当初アルミ、銅製品だけの問題としていたが、鋼線、鉄粉などにも品質データ改ざんの問題が発覚。出荷先は自動車、航空機、原子力、電気電子などの業界に拡大し、データ改ざんした製品を出荷した先は500社に上る。

原発用鋼管は径寸を片側だけ測定し、反対側は適当な数値を記入していた。
パイプの作り方を想像すると、片側の径寸が正しければ反対側もわずかな誤差しかないだろう。最初の一本と最後の一本の径を測定しておけば、問題はないだろう。これが保証できるのであれば、顧客に提出する検査成績書には片側の寸法データの記入だけにすれば良いはずだ。これをきちんと顧客に説明せずに片側のデータを適当に記入するというのは、不正だけではなく、顧客に対する不遜だと思う。

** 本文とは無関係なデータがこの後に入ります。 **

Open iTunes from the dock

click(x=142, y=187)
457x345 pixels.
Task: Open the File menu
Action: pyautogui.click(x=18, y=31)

強度測定値にも改ざんがあった。航空機、新幹線などに使われる部品の材料だ。
強度不足が人命に関わることもありうる。ユーザ側の設計余裕度を見越して高を括っていたのだろうか?

神戸製鋼所は何度もこの手の前科がある。
1999年11月:総会屋への利益供与
2006年5月:排煙の窒素酸化物(NOx)、硫黄酸化物(SOx)データ改ざん
2008年6月:JISで定められた検査をせずに鋼材を出荷
2016年6月:バネ用鋼材の強度検査値改ざん
その都度反省し、内部統制を改善したはずだ。企業全体に隠蔽体質があると思わざるを得ない。

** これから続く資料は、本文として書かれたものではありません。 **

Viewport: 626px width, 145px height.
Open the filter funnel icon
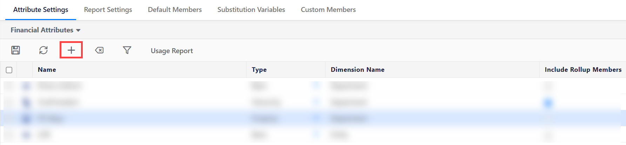pyautogui.click(x=127, y=50)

仏の顔も三度までという。今回の件で神戸製鋼所は無くなるのではないだろうか。
株価は先週末に年初来安値を更新し、株価総額は2,900億円を割った。もっと下がりそうな予感がする。外国企業に買われてしまうかもしれない。

本件に関して興味深いコラムを見つけた。
『神戸製鋼所も…名門企業が起こす不正の元凶は「世界一病」だ』

「世界一」であり続けることを義務付けられた組織が、本来の目的を忘れ世界一であり続けることが目的となる「病」に取り憑かれているという。筆者は、三菱自動車、東芝も「世界一病」と論評している。さらにその舌鋒は「世界一勤勉な日本人」にまで向かう(笑)

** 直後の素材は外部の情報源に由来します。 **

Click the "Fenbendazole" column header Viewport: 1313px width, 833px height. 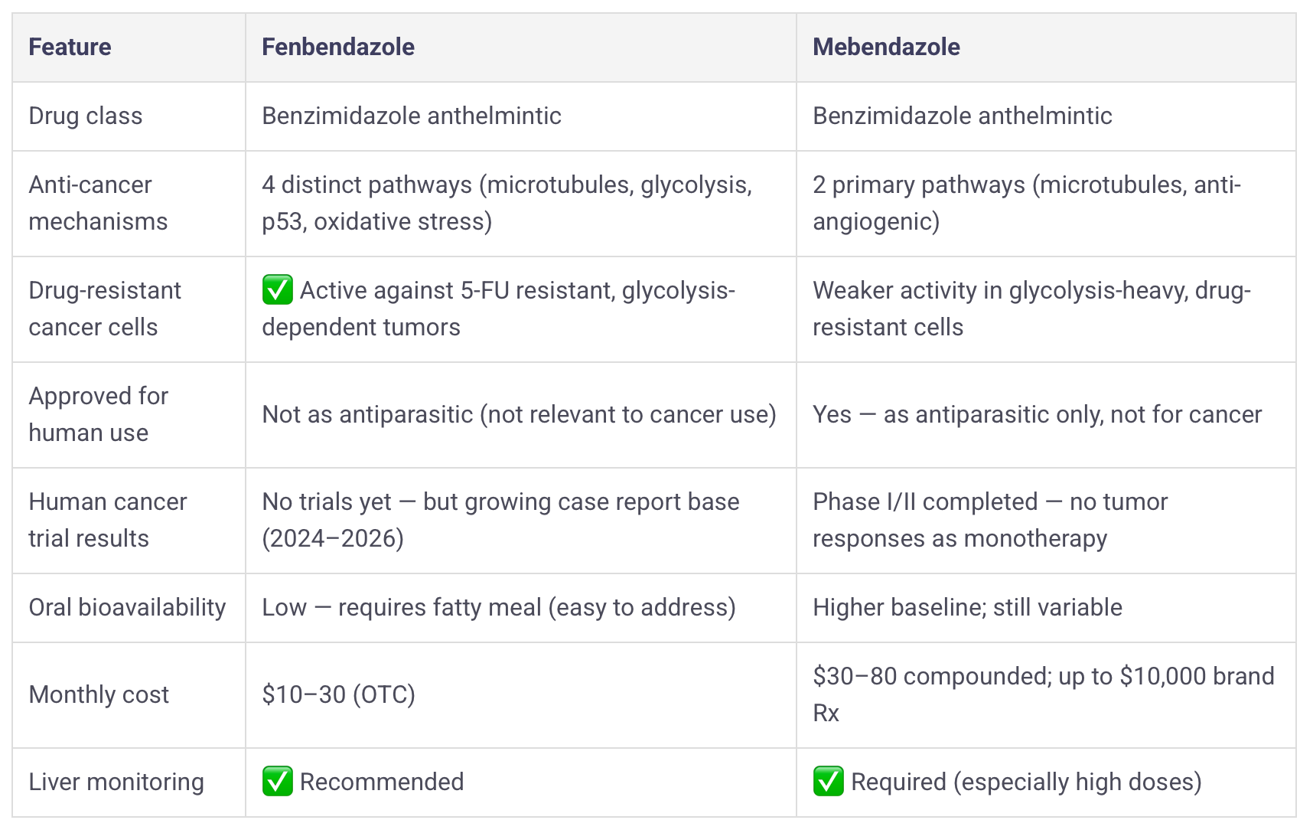click(338, 47)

本来「世界一」であることは、顧客の評価によるものだ。したがって本来の目的は「顧客への貢献」であるはずだ。騙した相手から世界一の評価を得る事などできるはずはない。

私に言わせれば、顧客と取り交わした仕様の検査データを改ざん・捏造せざるを得ないような企業が「世界一」であるはずがない。本当に「世界一」ならば、生産した物は全て仕様規格に入っており、検査などしなくても良いはずだ。


このコラムは、2017年10月18日に配信したメールマガジン【中国生産現場から品質改善・経営革新】第577号に掲載した記事に加筆しました。